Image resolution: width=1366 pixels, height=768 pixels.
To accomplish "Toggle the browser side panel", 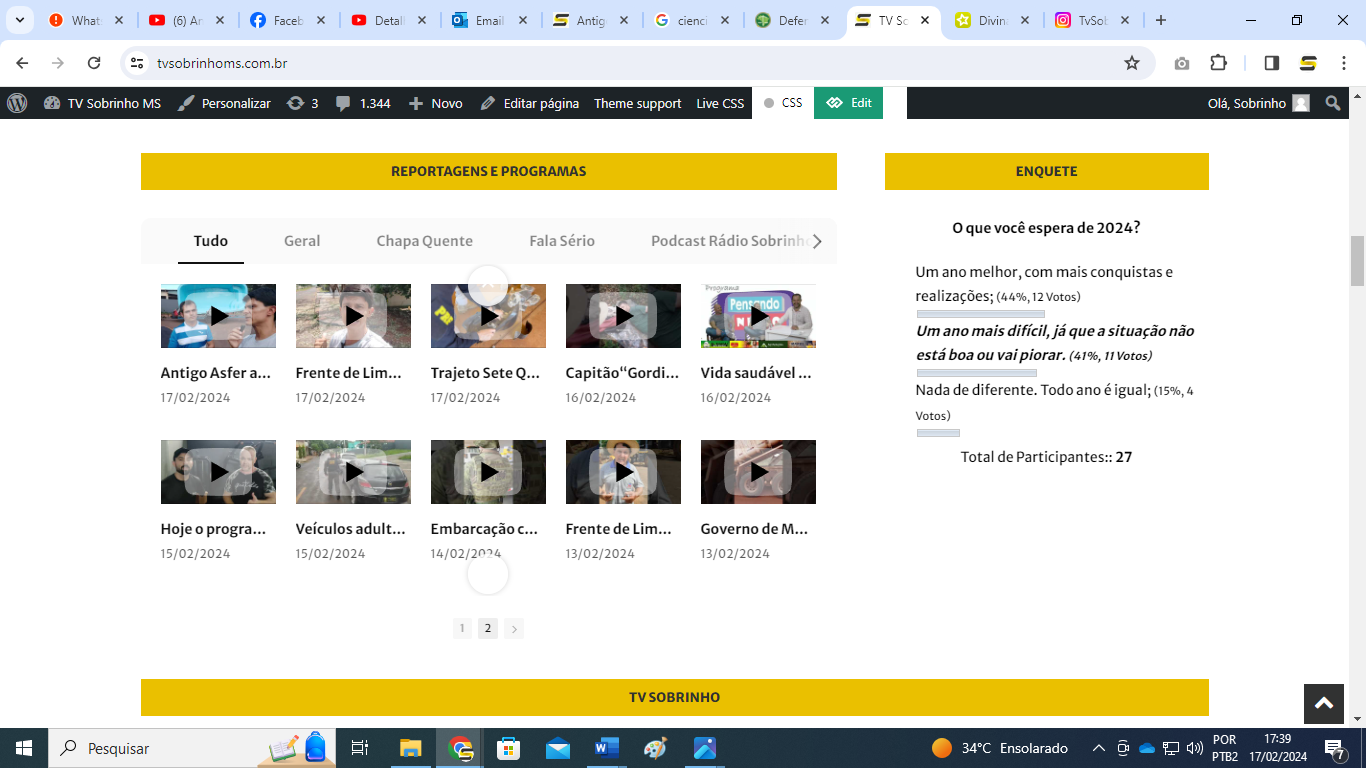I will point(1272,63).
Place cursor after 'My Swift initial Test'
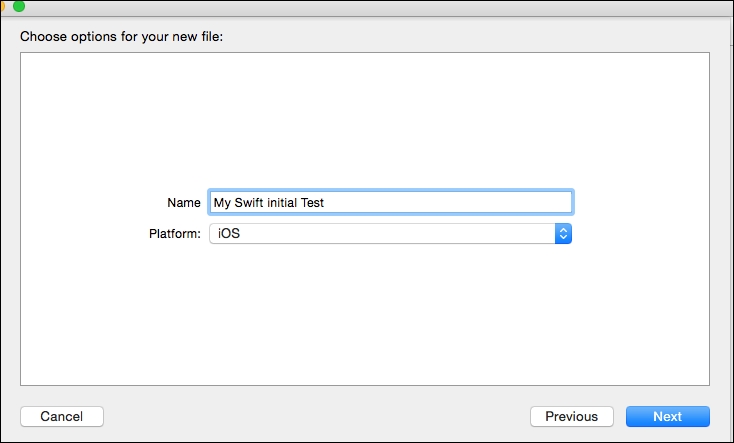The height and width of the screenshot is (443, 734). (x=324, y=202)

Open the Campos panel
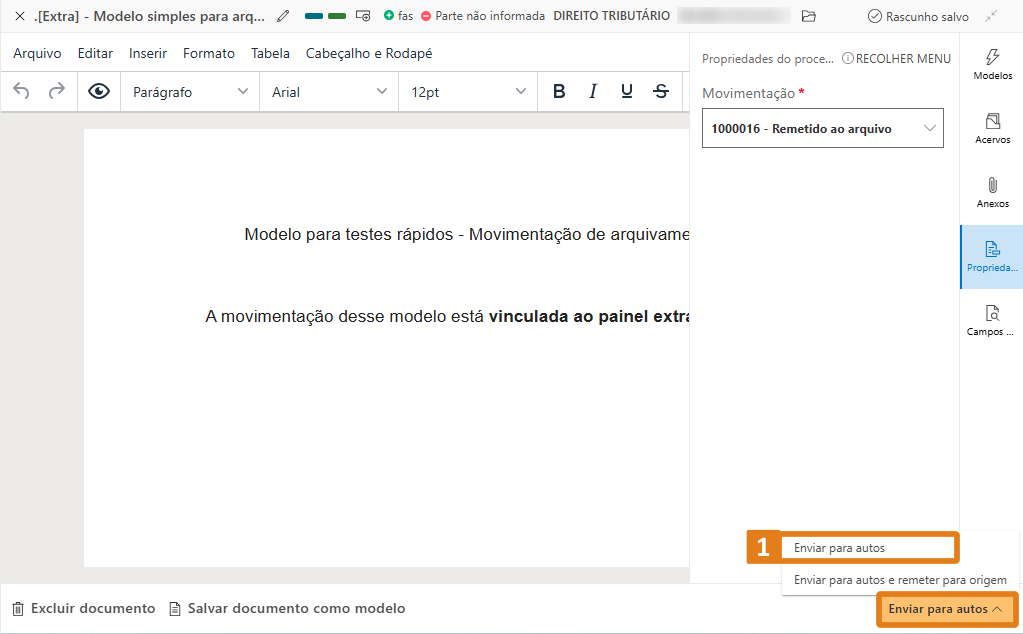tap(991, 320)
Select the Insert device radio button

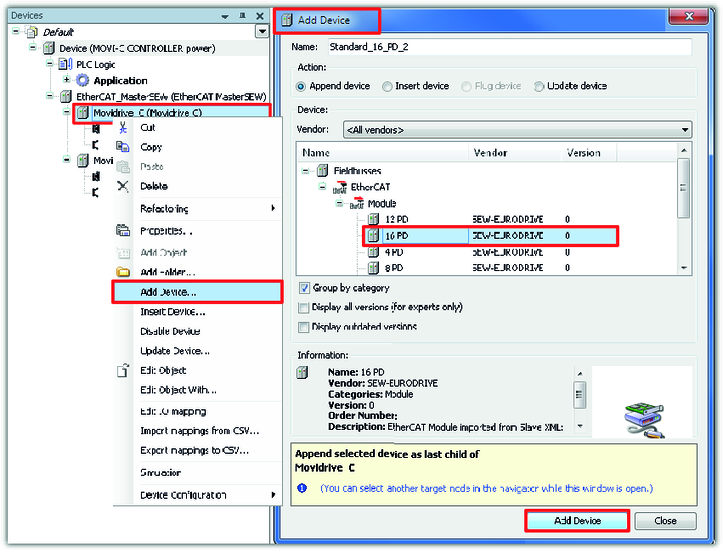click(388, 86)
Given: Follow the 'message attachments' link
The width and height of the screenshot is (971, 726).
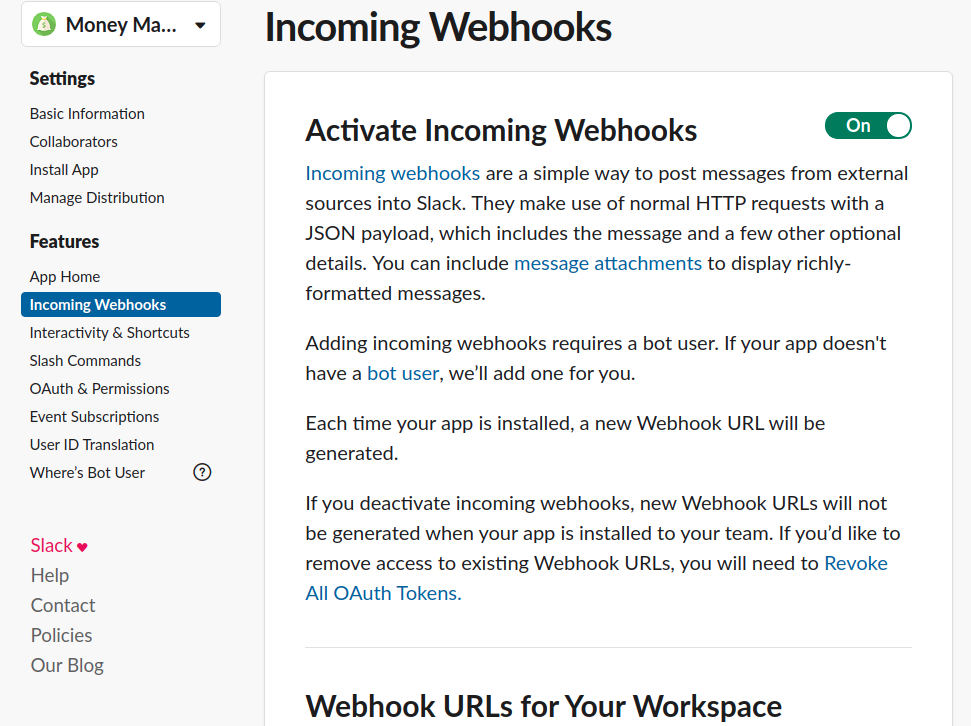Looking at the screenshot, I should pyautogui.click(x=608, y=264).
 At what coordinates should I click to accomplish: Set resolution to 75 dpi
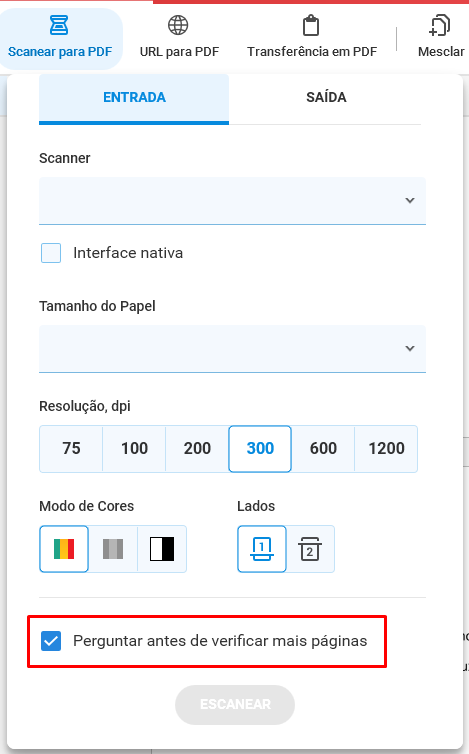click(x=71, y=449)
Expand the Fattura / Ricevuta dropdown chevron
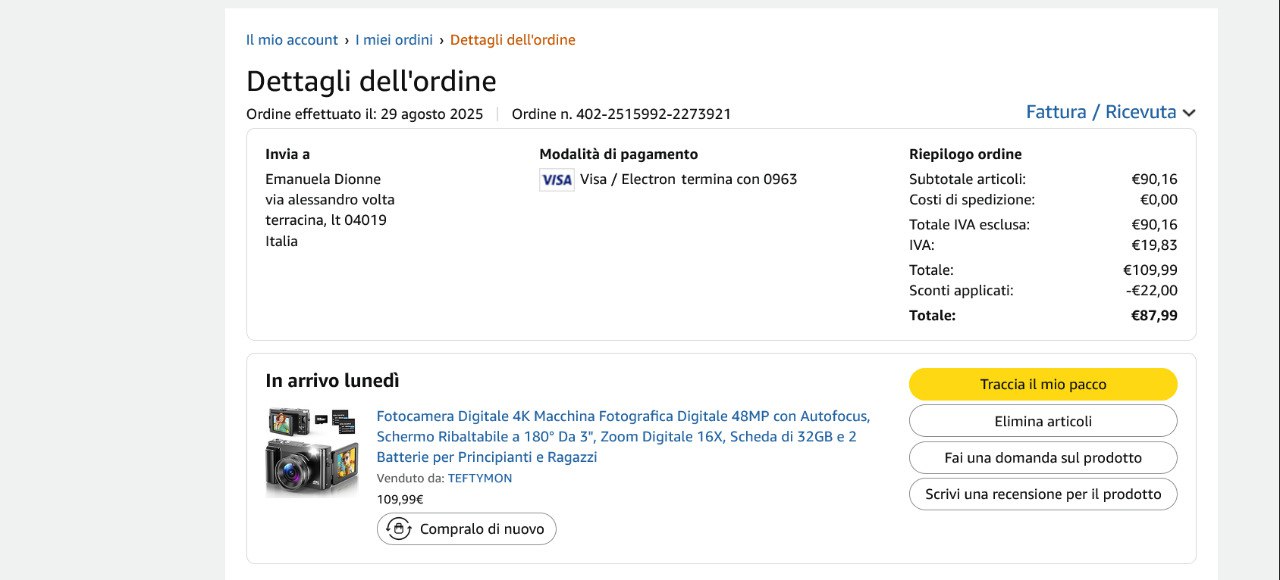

# WHAT IS REQUIRED
Once you reach the line containing "Given: Follow the 'message attachments' link", print it and every line after it exactly, through the end of the entries, without any pictures.

# TASK OUTPUT
Given: Follow the 'message attachments' link
The width and height of the screenshot is (971, 726).
Looking at the screenshot, I should pyautogui.click(x=608, y=264).
 At what coordinates should I click to accomplish: Set resolution to 75 dpi
click(x=71, y=449)
Expand the Fattura / Ricevuta dropdown chevron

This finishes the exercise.